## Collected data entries
<<<<

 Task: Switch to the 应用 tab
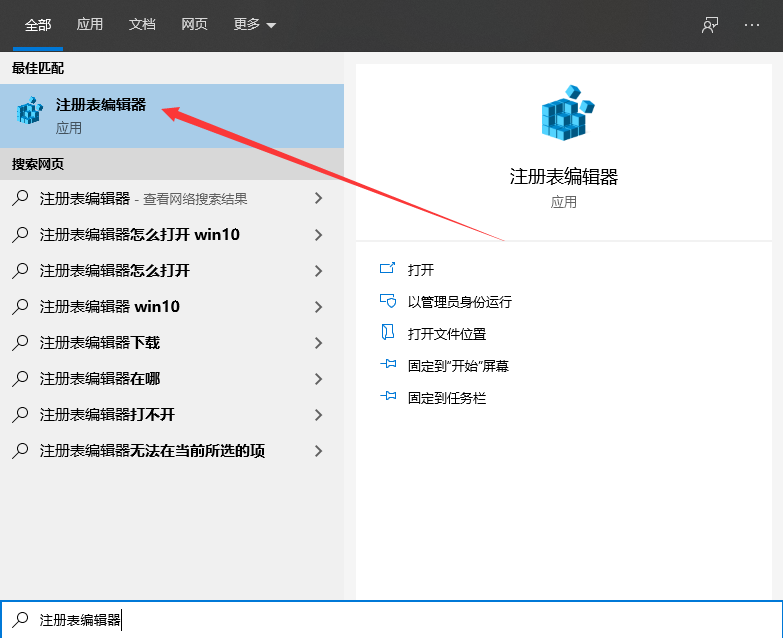click(90, 25)
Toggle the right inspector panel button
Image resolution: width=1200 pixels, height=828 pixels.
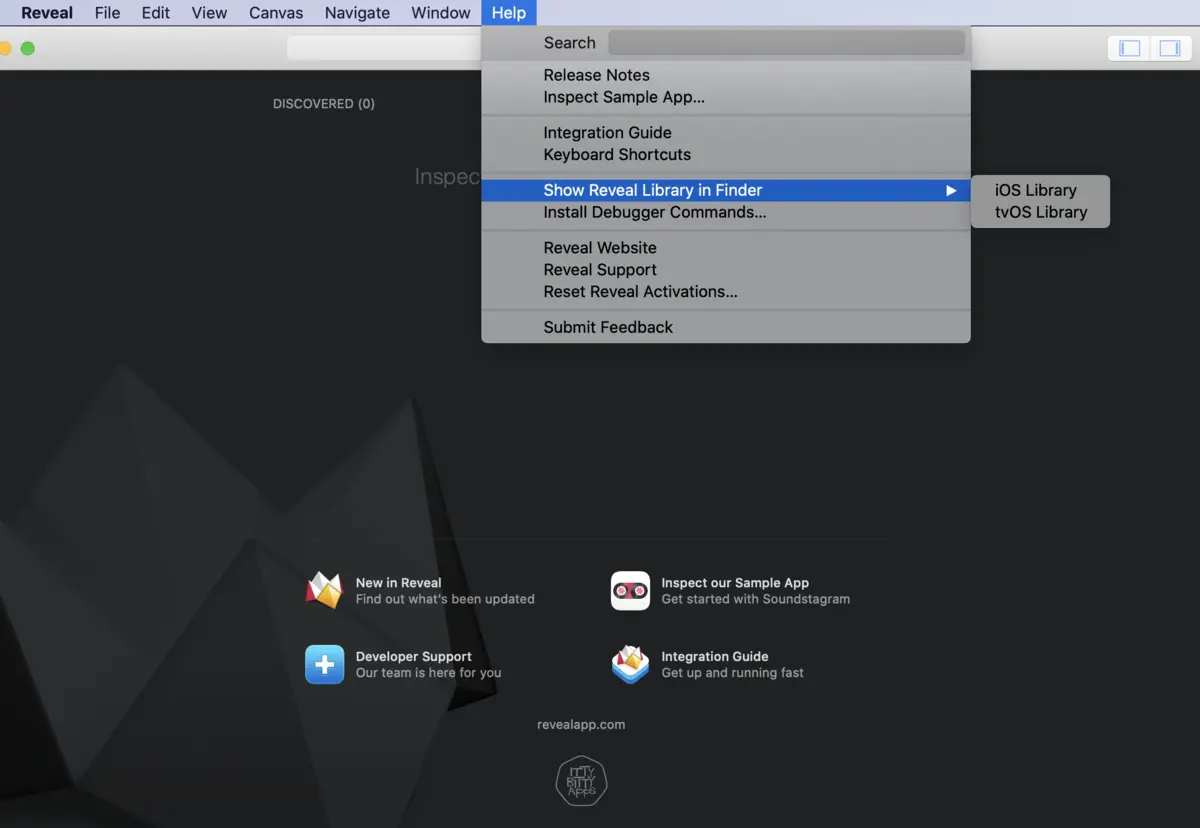1169,48
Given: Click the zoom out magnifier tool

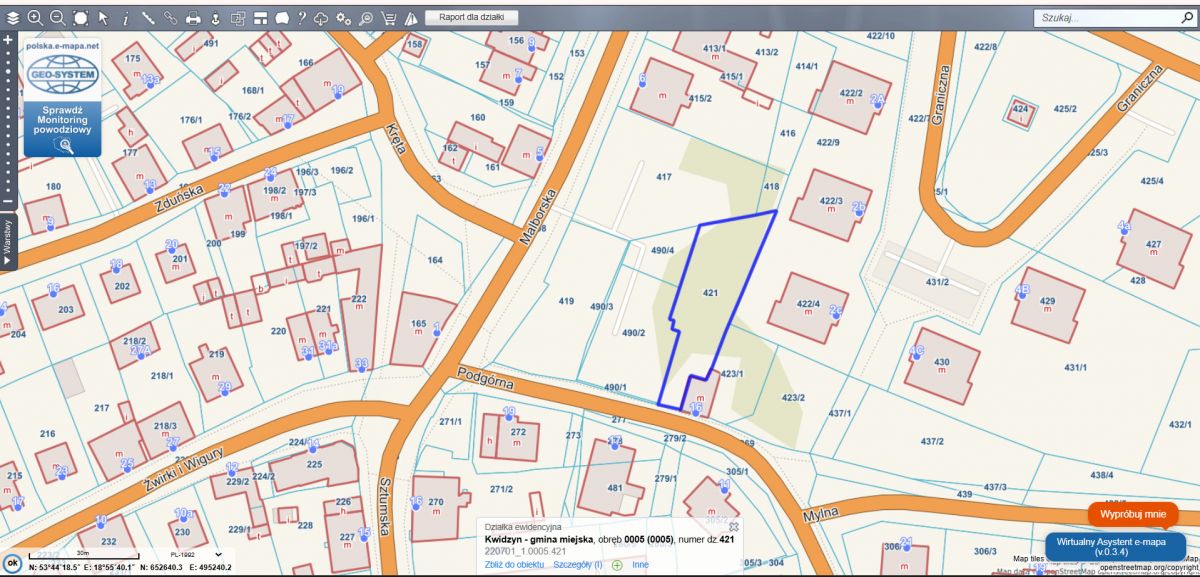Looking at the screenshot, I should click(57, 17).

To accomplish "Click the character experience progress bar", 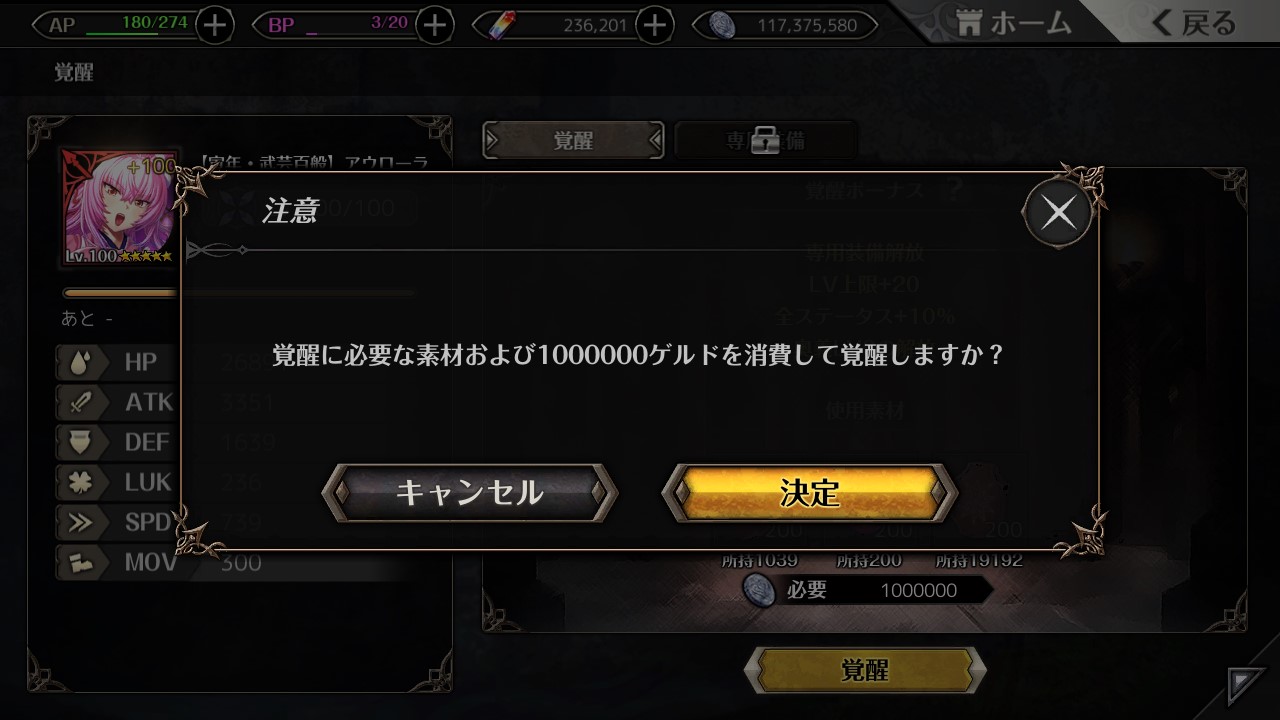I will 238,293.
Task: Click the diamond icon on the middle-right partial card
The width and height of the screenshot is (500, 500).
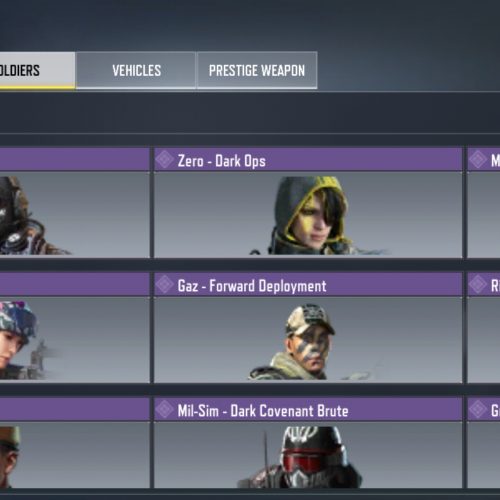Action: click(478, 285)
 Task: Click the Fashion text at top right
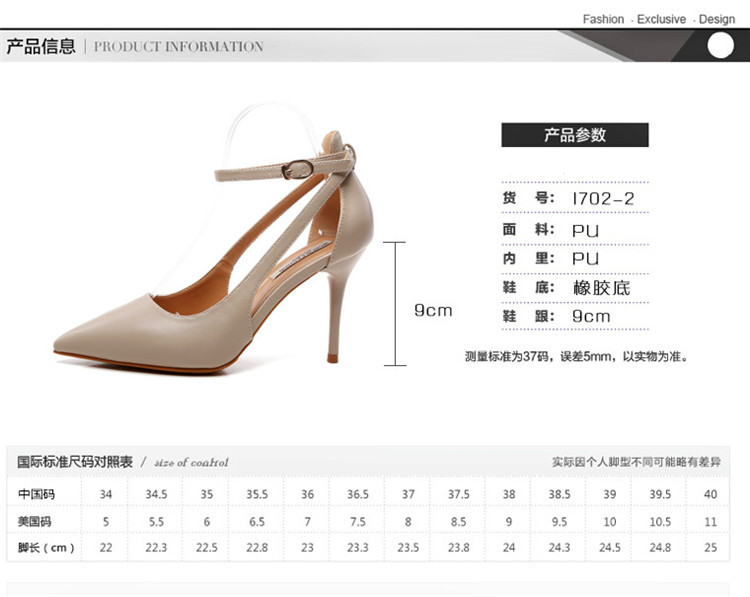(x=603, y=19)
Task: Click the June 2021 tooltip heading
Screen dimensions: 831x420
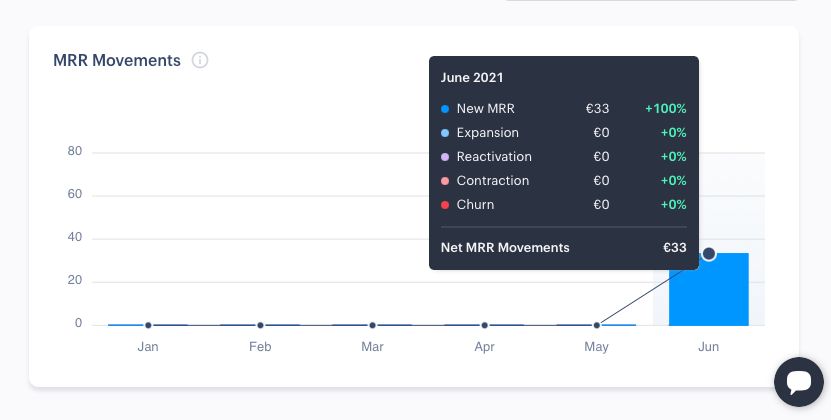Action: tap(472, 77)
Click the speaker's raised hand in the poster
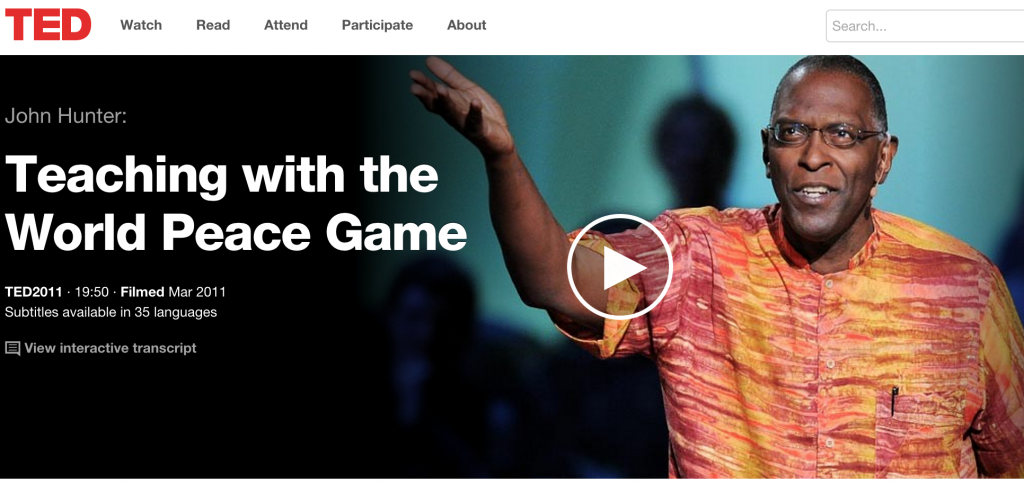Screen dimensions: 1024x484 (460, 105)
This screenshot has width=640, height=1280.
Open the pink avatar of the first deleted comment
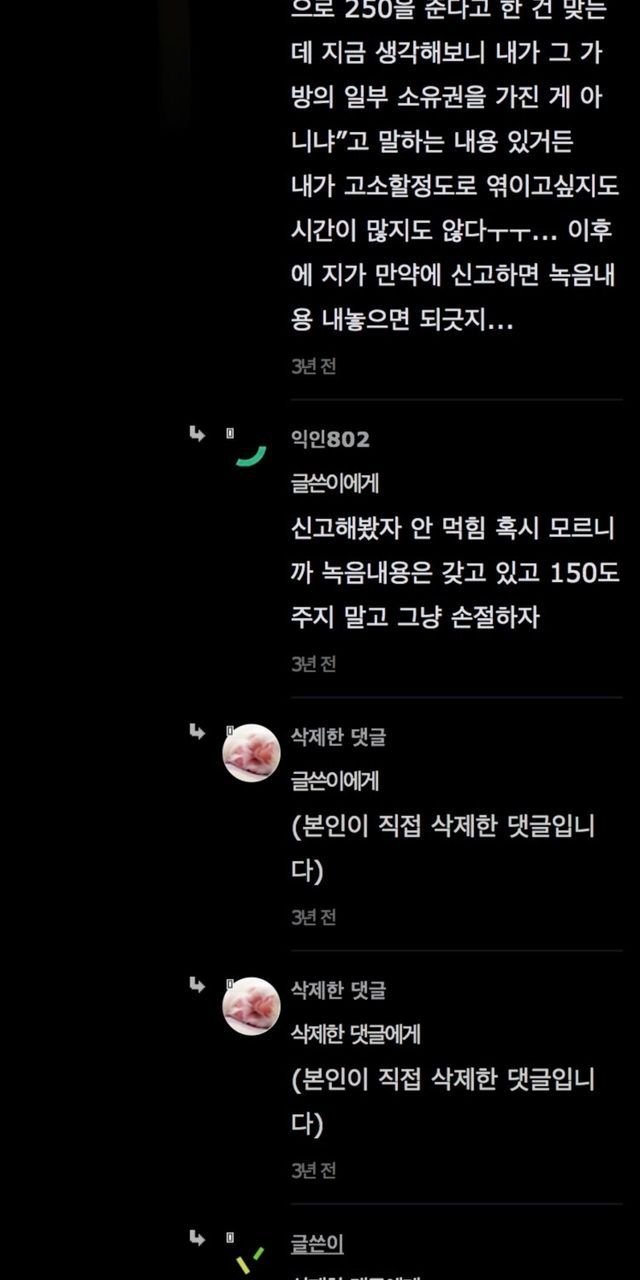[x=251, y=753]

>>>>

## EXERCISE DIRECTIONS
The answer should consist only of the lines from the line with "Screen dimensions: 831x420" through the last line of the data, repeated exactly; pictures stay out.

## YOUR RESPONSE
Screen dimensions: 831x420
Action: tap(472, 77)
Click the speaker's raised hand in the poster
Screen dimensions: 1024x484 (460, 105)
This screenshot has width=640, height=1280.
Open the pink avatar of the first deleted comment
[x=251, y=753]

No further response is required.